BMW (including E30’s) and some Mercedes drive-shafts particularly of the 80’s-90’s vintage have what are called non-serviceable staked in u-joints. Over-time the grease inside the u-joints drys out, get pasty or otherwise stops performing its job; this causes the u-joint needle bearings to bind. Binding u-joints will cause vibrations to be felt at a specific speed range, RPM range, or cause clunking. If minor enough the vibration will not be felt until the CSB (center support bearing) has had enough and rips. A new CSB can be installed and likely take the vibration away, however it will be short lived and you will be pulling the shaft out once again within months time.
This is what a torn CSB looks like, however note that if the binding is moderate then you will feel the vibrations before this bearing fails:
To know if your U-joints are bad you will need to pull the driveshaft out and move each of the 2 U-joint in all 4 directions, there should be no stiffness and it should not feel notchy.
Here is where the fun starts:
There are two reasons u-joints are not serviceable on our driveshafts. First is because the factory U-joints do not have grease zerks, there is no way to add fresh grease without replacing the u-joint. The second reason these are not serviceable is because from the factory the u-joints are “staked in” or welded/tacked in. On serviceable drive shafts the u joints are held in by circlips, which can easily be removed to allow for u-joint replacement.
Serviceable (what we don’t have):
The problem is not removing the old joints, the tacks can easily be ground away, the problem is putting new u-joints in. You might be saying, why not tack the new ones in? The reason is alignment; serviceable u-joints have machined circlip grooves that ensure proper alignment of the ujoint on all sides, something our driveshafts do not have. At the factory the driveshafts were made by a machine which had the ability to measure the depth before tacking/staking.
This makes the u-joints a non-DIY job unless you have precise measurement tools capable of 5 thousands of an inch (0.005″). You will also quickly find that many local driveshops will not touch these driveshafts because they also do not have these precise tools. They will not perform the job because of the likelihood that you will come back complaining of a unbalanced shaft. The reality is that most driveshaft shops do have precision tools capable of rebuilding your shaft without balance issues 8 out of 10 times, but they wont take the risk because although their tools are precise they are not precise enough to get a 10/10 result.
There are multiple options available:
1. If you are lucky enough to have a newer BMW or Mercedes shaft with milled inner ears (the part that holds the u-joint) then you can use new style u-joints that use inner clips for alignment. These inner clips will align the u-joint perfectly and then they can be tacked in with confidence. Note an E30 does not have a machined inner surface, so this is a non-option.

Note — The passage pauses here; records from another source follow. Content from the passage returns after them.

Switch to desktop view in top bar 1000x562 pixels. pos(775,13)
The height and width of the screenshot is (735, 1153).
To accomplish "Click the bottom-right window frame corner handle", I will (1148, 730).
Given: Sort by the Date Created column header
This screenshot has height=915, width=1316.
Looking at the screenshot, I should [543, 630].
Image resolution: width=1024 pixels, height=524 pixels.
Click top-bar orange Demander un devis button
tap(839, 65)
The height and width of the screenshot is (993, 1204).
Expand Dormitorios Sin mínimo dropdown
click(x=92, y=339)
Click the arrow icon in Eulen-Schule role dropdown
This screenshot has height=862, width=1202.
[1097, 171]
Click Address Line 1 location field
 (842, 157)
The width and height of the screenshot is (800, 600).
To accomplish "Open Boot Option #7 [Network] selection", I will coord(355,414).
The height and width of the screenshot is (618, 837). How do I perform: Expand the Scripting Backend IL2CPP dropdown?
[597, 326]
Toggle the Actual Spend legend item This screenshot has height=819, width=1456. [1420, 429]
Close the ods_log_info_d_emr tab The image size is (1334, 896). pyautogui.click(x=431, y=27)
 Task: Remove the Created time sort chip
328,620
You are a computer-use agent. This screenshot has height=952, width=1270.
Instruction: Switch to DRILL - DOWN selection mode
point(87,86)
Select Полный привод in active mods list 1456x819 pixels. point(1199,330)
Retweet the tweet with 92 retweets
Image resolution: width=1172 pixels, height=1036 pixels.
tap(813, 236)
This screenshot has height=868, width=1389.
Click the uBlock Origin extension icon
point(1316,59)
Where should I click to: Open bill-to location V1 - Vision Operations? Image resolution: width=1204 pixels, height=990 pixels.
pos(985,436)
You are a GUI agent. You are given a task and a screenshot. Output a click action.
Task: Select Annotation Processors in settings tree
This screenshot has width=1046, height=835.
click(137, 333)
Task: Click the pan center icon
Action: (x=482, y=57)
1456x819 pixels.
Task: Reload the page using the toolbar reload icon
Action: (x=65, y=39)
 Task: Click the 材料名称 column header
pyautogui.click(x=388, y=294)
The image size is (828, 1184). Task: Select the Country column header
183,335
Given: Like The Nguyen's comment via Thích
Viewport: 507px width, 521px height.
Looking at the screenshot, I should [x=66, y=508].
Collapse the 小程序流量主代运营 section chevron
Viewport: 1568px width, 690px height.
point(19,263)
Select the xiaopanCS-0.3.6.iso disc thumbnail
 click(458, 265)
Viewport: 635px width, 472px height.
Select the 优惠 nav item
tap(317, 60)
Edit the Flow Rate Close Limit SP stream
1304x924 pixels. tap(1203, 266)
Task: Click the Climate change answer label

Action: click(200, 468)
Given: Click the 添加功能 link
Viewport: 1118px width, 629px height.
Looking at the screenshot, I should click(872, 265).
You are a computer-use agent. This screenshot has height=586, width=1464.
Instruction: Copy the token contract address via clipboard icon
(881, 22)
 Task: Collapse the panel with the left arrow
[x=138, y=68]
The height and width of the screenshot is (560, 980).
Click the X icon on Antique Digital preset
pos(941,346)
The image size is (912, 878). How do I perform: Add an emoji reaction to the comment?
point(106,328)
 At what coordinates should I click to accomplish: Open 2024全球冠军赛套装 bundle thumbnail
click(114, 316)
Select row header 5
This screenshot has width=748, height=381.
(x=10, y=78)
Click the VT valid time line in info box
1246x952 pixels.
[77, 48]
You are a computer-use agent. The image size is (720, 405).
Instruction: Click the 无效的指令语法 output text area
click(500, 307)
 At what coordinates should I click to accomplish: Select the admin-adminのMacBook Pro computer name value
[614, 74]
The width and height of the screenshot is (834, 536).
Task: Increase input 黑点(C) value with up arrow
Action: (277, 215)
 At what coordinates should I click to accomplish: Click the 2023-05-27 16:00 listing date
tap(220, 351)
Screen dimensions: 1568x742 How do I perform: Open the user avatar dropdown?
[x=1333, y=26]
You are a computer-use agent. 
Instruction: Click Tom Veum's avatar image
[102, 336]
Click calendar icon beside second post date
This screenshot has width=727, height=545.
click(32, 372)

2. Find a driveshaft shop that is capable of this job, if you live in a major city most lesser grade drive shaft shops will tell you where to go to get staked in u-joints serviced. It may also be beneficial to ask local BMW shops for recommendations.
What many shops will do is tack the head of the joints or weld in a washer as a pseudo-permanent circlip:
If all else fails, look into semi truck driveshaft shops, most big rigs use staked in u-joints and this is something they are used to working on. However be aware that although their price and enthusiasm may look appealing, there are a couple problems.
First, the smaller the drive shaft the more precisely you must position the u-joint, they are used to working with big u-joints and lesser precision; make sure they have the proper measurement tools to do the job correctly.
Secondly the issues of balancing, and this isn’t exclusively a big rig drive-shaft problem. Any shop that is not used to working on these shafts will not have the proper chuck attachment for their balancing machine and will not be able to balance your shaft or will charge you to mill a custom chuck at your expense.
Balancing is not completely necessary if you can ensure that the new u-joints where installed with appropriate precision, new u-joints by them selves do not through the drive-shaft out of balance. Serviceable driveshafts for instance do not need to be balanced because the circlips ensure alignment.
Consider balancing a requirement if the shop is willing to tack in new u-joints but are not confident in their precision ability. Balancing will take away any errors made.
3. Order online from a reputable source.
Driveline service of Portland has been known to be able to do this job properly in the USA and Cardanic Driveline & machine shop in Canada. As have been many other suppliers. Some quality time spend on enthusiast forums will render many options.
E30 Specific:
Many driveshafts shops may have an issue finding the proper sized u-joints for an E30; be rest assured that OEM and OE ujoints are still available. Most shops that do these rebuilds often will know of local suppliers so there shouldn’t be a reason to order the joints separately. Many will even know of u-joints that are the correct size and have zerk’s for periodic greasing. However for those wanting to supply their own joints or who are in circumstances where they need u-joints:
BMW part number: 26117518304 (supersedes 26111105398), Meyle 3142611104.
U-joint with zerk (for illustration only):
Lastly, when reassembly your drive shaft do not forget to align both pieces as they were balanced from the factory (or as otherwise marked by the driveshaft shop), it is advisable to also mark the driveshaft before separation. The factory alignment marks for an E30 are two white dots applied at the factory. If you do not do this last step you will have an out of balance driveshaft.